Nommé notamment Milou en français et Snowy en anglais, le chien de Tintin est inséparable de son maître et connu dans le monde entier. Il a lui-même voyagé partout au gré des pérégrinations de son illustre propriétaire, y compris sur la Lune.
Pour créer ce personnage, Hergé (1907-1983) s’inspire du Fox Terrier, un chien très à la mode dans les années 20, c’est-à-dire à l’époque où il commence son œuvre. Toutefois, il en modifie volontairement les proportions, la fourrure et bien sûr la personnalité pour les besoins de sa bande dessinée.

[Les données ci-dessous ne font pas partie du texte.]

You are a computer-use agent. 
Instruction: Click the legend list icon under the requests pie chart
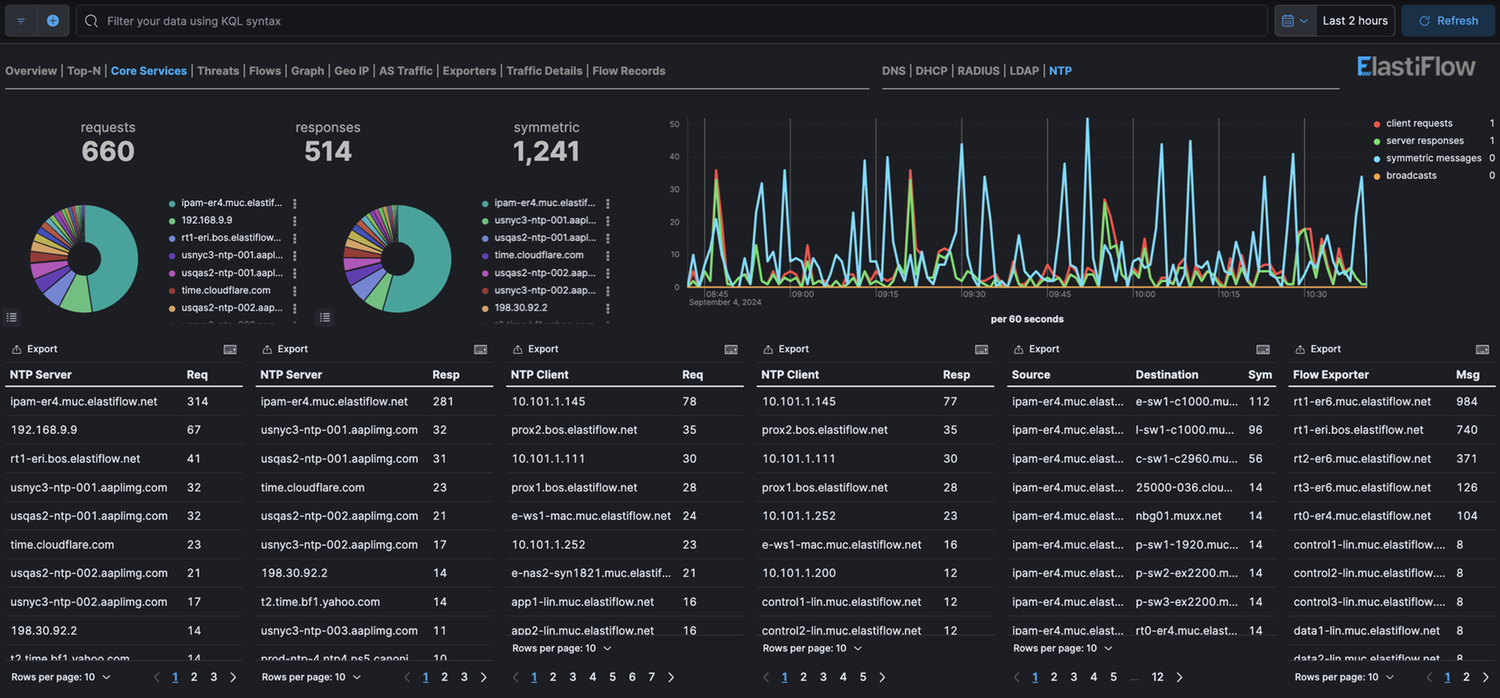(x=11, y=316)
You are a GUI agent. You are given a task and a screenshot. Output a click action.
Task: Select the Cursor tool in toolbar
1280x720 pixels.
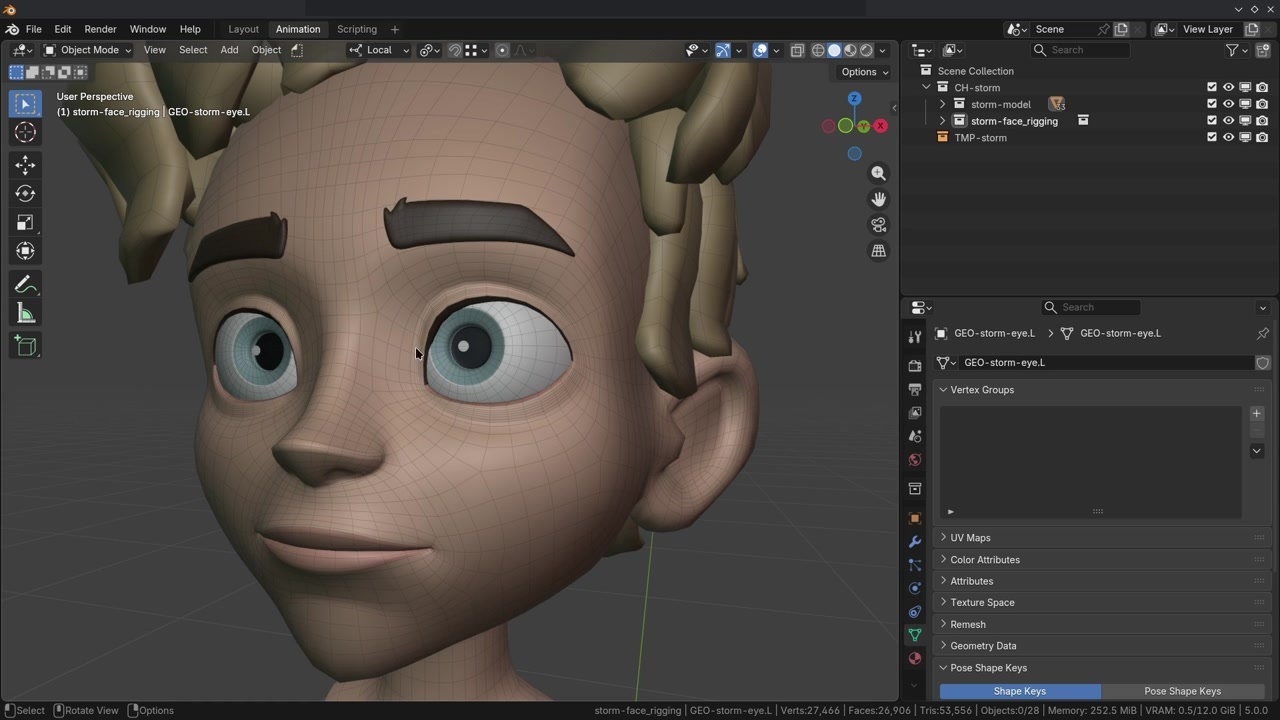(x=26, y=132)
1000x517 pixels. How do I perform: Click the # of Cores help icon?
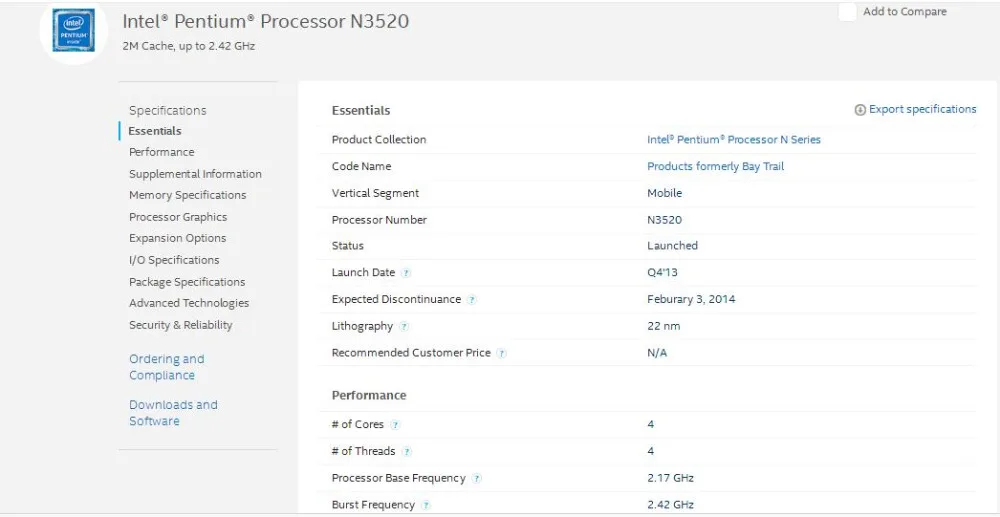(x=396, y=425)
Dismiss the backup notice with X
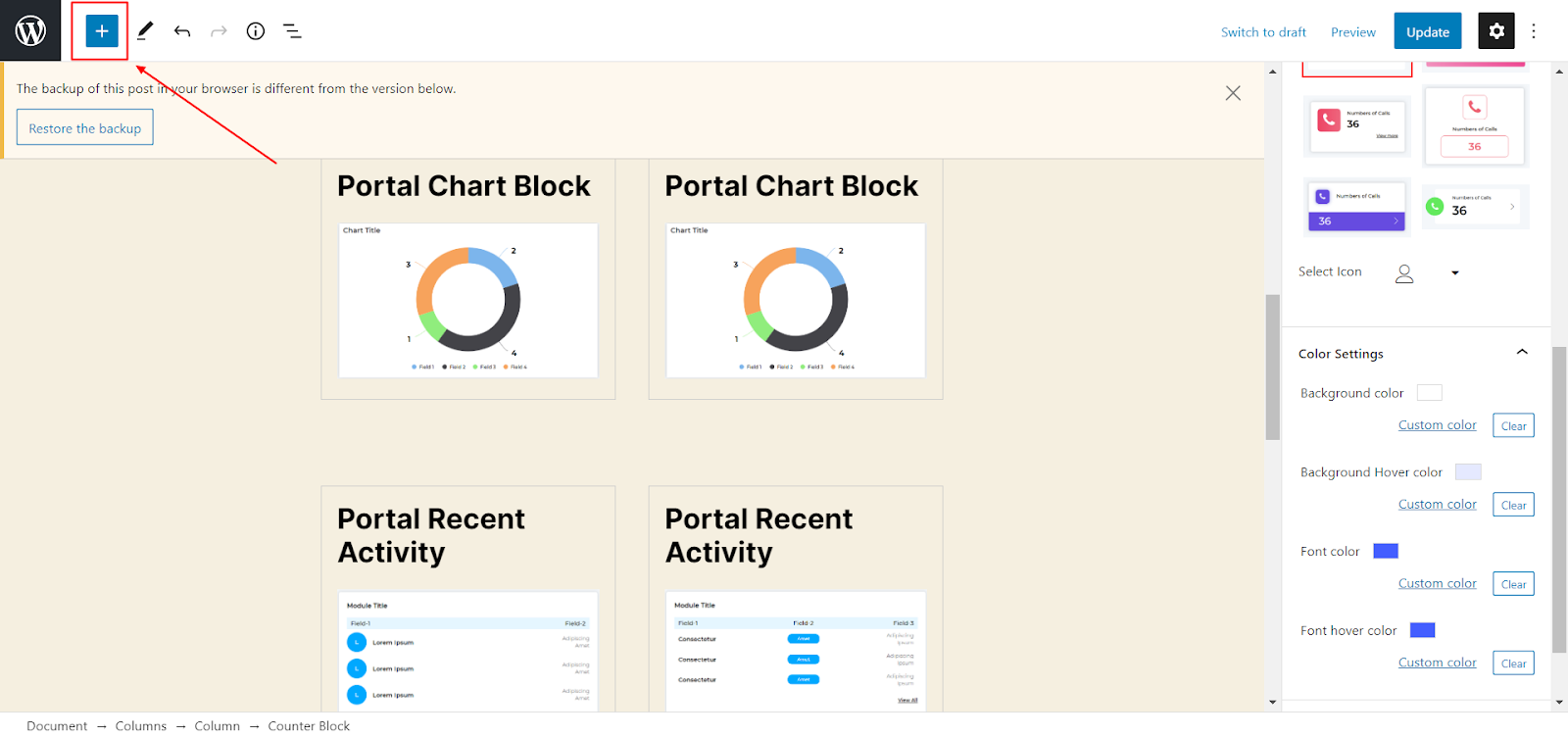Image resolution: width=1568 pixels, height=737 pixels. 1233,93
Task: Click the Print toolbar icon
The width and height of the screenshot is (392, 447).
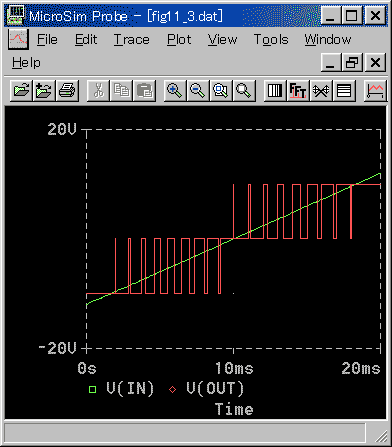Action: click(67, 90)
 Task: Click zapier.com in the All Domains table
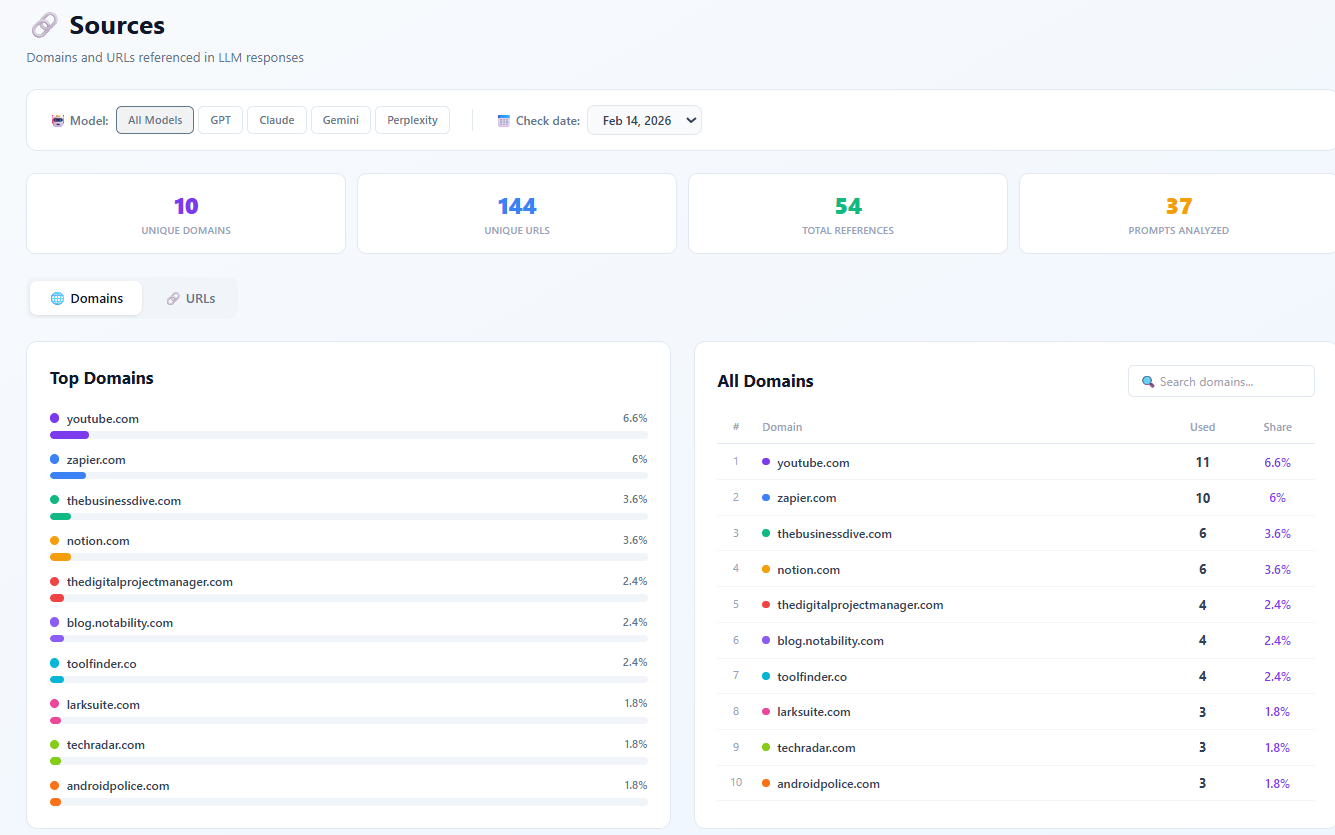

Présent dans chacun des 24 albums, Milou y est un personnage riche et intéressant à découvrir : arrogant, vantard et susceptible, c’est loin d’être un chien parfait, mais ce sont justement ses défauts qui le rendent si attachant. Cette complexité est quelque peu gommée dans l’adaptation en dessins animés diffusée entre 1991 et 1992, où il sert davantage de faire valoir.
Ce n’est d’ailleurs pas la seule différence. Ainsi, il est complètement muet dans cette dernière, alors qu’il en va autrement dans la bande dessinée : ses pensées y sont retranscrites sous la forme de bulles, donnant l’illusion d’un dialogue entre lui et Tintin. Ce processus est d'ailleurs très souvent repris par la suite dans les BD mettant en scène un animal de compagnie et son maître, notamment Garfield.
Toutefois, au fur et à mesure des ouvrages, Milou devint de moins en moins loquace – au point que dans les derniers opus, il ne s’exprime plus que par symboles.
Les scènes les plus marquantes de ses aventures sont sans doute celles où ses dilemmes prennent la forme d’un débat entre un chien-ange et un chien-démon, qui confrontent les différentes options s’offrant à lui. À mi-chemin entre l’Homme et le chien, Milou possède les vices des deux, à commencer par la gourmandise, qu’il démontre chaque fois qu’il peut mettre ses pattes sur un morceau de viande, mais aussi l’alcoolisme. En effet, avec son penchant prononcé pour le whisky (qu’il partage d’ailleurs avec le capitaine Haddock, le meilleur ami de Tintin), Milou réussit peut-être l’exploit d’être le seul chien alcoolique de l’histoire de la bande dessinée.